According to updated figures from the Federal Elections Commission, the once mostly apolitical corporation softly stuffed $654,800 into candidates’ pockets— nearly all of them Republican— to become one of the nation’s biggest donors of soft money.

Records show that in the midst of its antitrust shoot-out, Microsoft last spring began donating heavily to the Republican National State Elections Committee— $99,000 and $100,000 in March and April. Thousands more flowed in throughout the summer, and in October Microsoft added a GOP election-time goose of $285,000. In the same period, Republican senator Slade Gorton became an outspoken defender of Gates, his Seattle neighbor and a suspected Democrat. Altogether in ’97 and ’98, Microsoft handed over $519,800 to the Republican Party and just $135,000 to the Democratic Party.

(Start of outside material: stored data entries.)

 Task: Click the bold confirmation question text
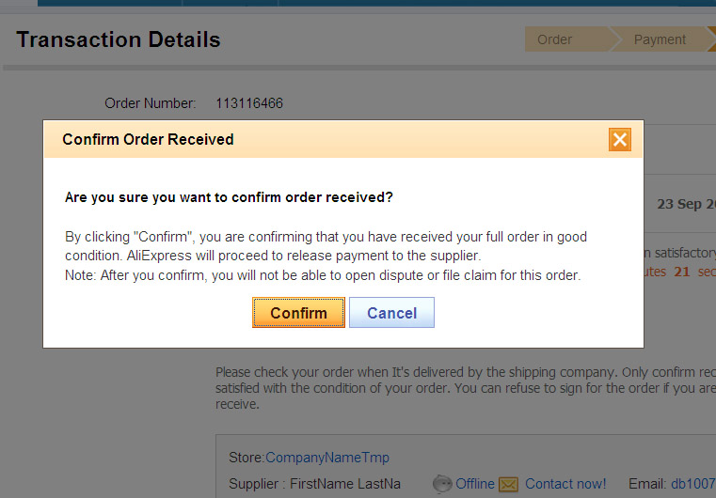[x=229, y=198]
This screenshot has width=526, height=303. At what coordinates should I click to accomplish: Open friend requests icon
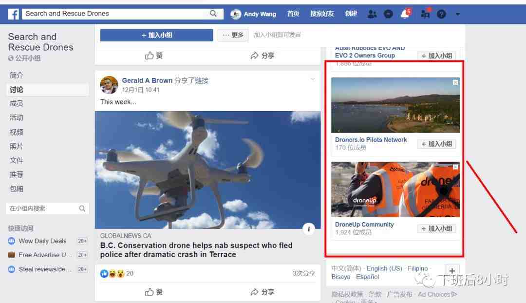(x=372, y=14)
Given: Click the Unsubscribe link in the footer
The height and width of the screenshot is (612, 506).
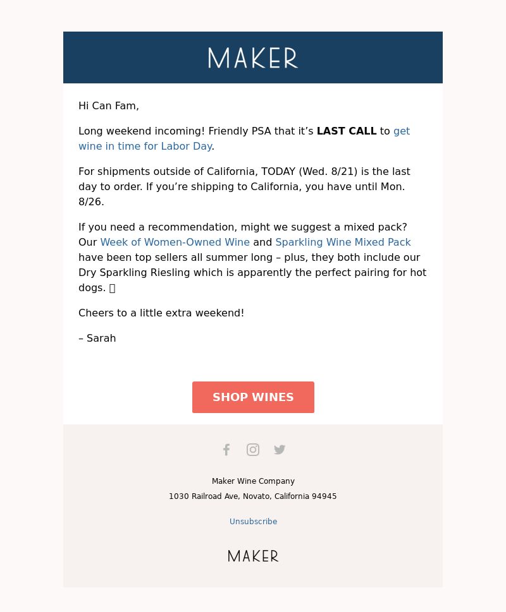Looking at the screenshot, I should click(x=253, y=522).
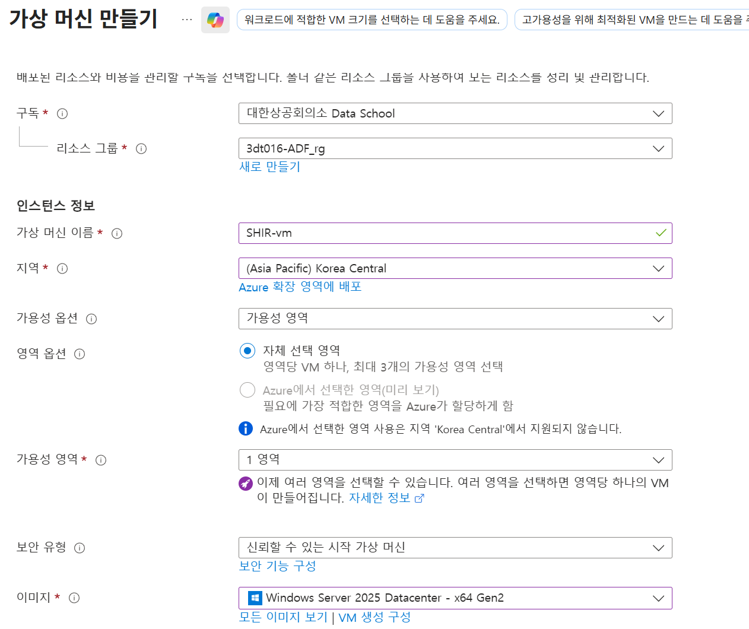Screen dimensions: 749x629
Task: Expand the 구독 subscription dropdown
Action: (x=455, y=113)
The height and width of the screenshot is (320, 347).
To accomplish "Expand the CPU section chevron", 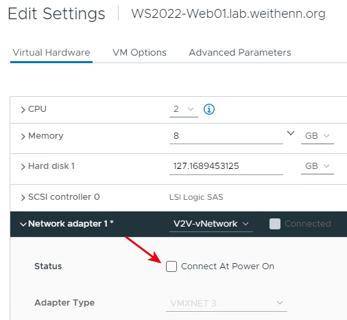I will (23, 110).
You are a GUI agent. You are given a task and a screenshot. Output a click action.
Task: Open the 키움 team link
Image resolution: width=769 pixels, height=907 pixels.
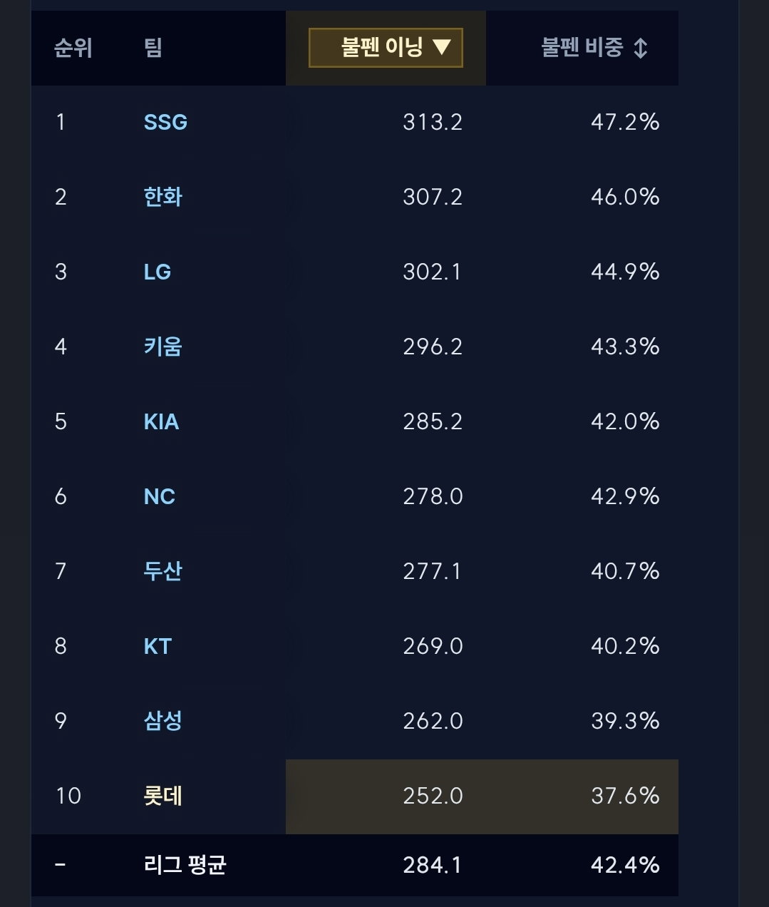coord(162,347)
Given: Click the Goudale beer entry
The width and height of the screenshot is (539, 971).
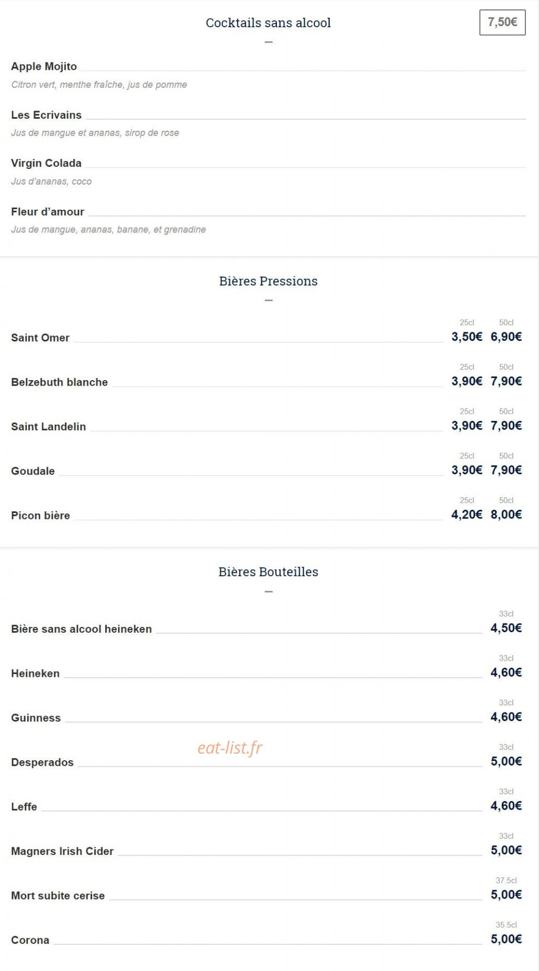Looking at the screenshot, I should [x=33, y=471].
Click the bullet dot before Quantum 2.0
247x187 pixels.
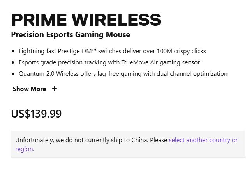click(13, 74)
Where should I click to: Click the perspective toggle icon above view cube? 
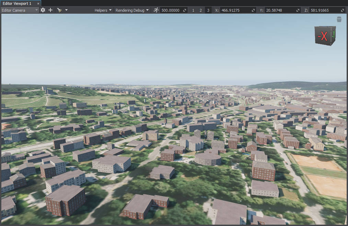click(339, 19)
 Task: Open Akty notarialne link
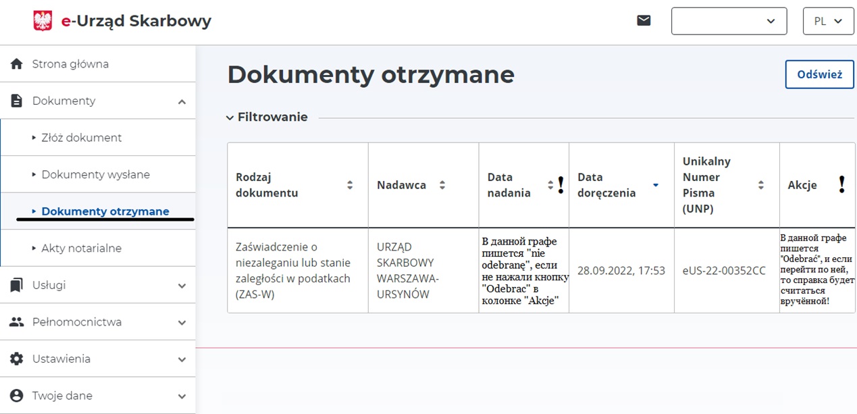pos(81,248)
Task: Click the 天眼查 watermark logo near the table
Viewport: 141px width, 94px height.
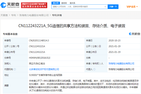Action: 135,34
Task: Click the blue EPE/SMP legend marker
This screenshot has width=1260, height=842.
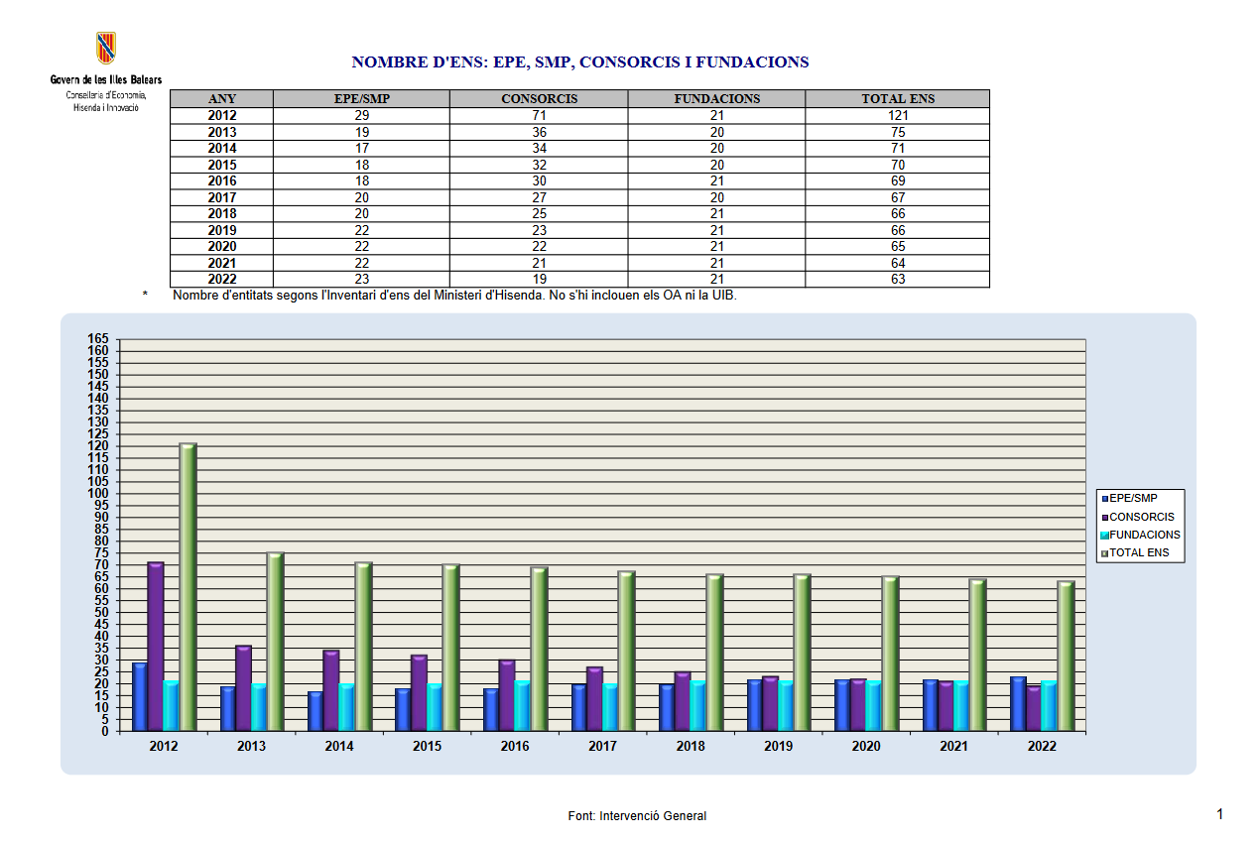Action: click(1104, 499)
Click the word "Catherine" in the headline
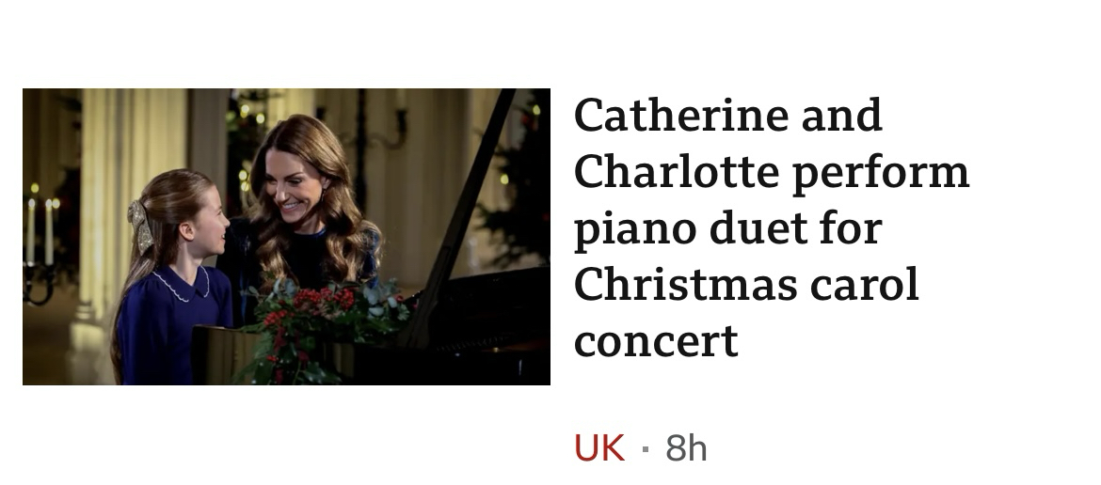This screenshot has width=1101, height=485. pyautogui.click(x=679, y=116)
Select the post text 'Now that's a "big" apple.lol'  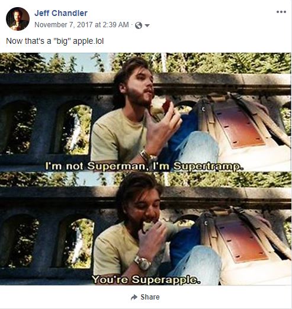point(55,41)
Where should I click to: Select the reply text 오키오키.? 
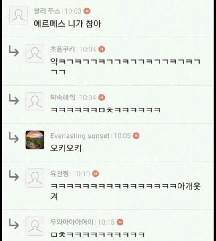pyautogui.click(x=67, y=148)
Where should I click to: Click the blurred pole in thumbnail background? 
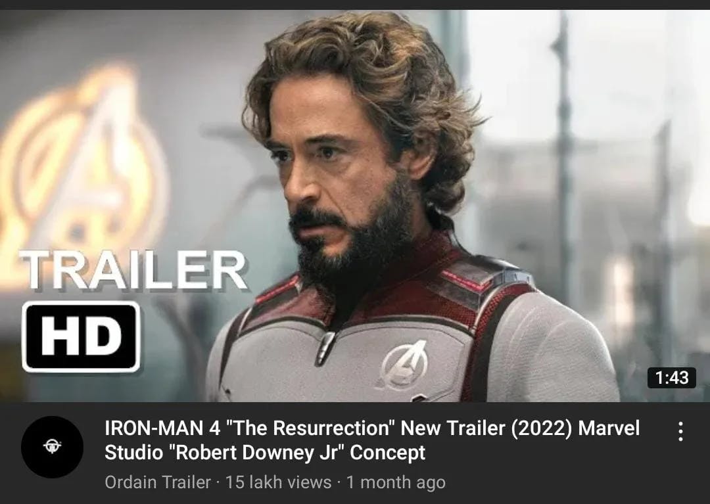pos(563,154)
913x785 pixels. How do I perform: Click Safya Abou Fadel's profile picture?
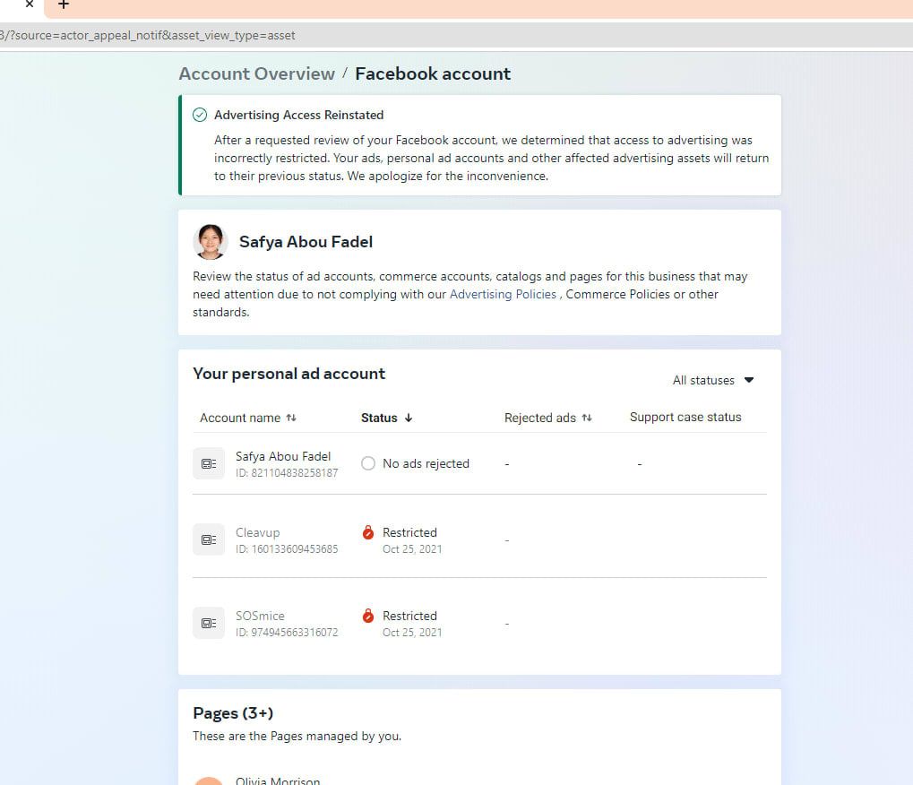[210, 241]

Microsoft contributed an additional $500,000 through regulated hard-money corporate and employee donations, pushing its total political giving in ’97­’98 beyond $1 million— two-thirds of it to Republicans— according to the Center for Responsive Politics in D.C. (That’s triple Microsoft’s 1996 hard-money spending.) Similarly, corporate lobbying costs zoomed to nearly $2 million in 1998. The company now employs such well-connected Capitol Hill lobbyists as former GOP chairman Haley Barbour and former GOP and Democratic congressmen Vin Weber and Vic Fazio.